2.1. Arrays and Operations on Them

  • File: ArrayUtil.ml

So far the main data structure we’ve been looking at and using as a container is an algebraic list. While simple to work with and grow by adding new elements to the beginning, algebraic lists have a significant shortcoming: they do not allow an instant access to their elements. For instance, in a list [6; 8; 5; 2; 3; 7; 0], in order to obtain its fourth element, one needs to “peel off” four previous elements by means of deconstructing the list, as implemented by the function nth from the standard OCaml library:

let nth l n =
  if n < 0 then invalid_arg "List.nth" else
  let rec walk l n =
    match l with
    | [] -> failwith "nth"
    | a::l -> if n = 0 then a else walk l (n-1)
  in walk l n

Arrays are similar but also complementary to lists. They also encode data structured in a sequence, but allow immediate access to their elements, referred to by an index (i.e., position in an array). At the low-level, arrays are implemented by means of fixed offsets, and take the full advantage of the random-access memory (RAM), implemented by the modern computer architectures and allowing one to access a location with a known address almost immediately.

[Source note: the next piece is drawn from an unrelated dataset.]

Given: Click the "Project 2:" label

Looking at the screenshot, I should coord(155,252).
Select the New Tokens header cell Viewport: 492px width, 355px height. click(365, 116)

The price to pay for the instant access is the inability to change the size of an array dynamically. In essence, once array is created, it “reserves” a fixed sequence of memory locations in RAM. Indeed, since more data can be allocated after the array, it is not easy to allow for its future growth. Therefore, the only way to extend (or shrink) and array is to allocate a new array of the necessary size.

In OCaml, arrays with all known elements can be created using the following syntax:

let a1 = [|6; 8; 5; 2; 3; 7; 0|]

creates an array with 7 numbers and assigns its reference to a1. It is also possible to create an array of a fixed size, filled with some “default” element. For instance,:

let a2 = Array.make 10 0

Creates an array of size 10, filled with zeroes.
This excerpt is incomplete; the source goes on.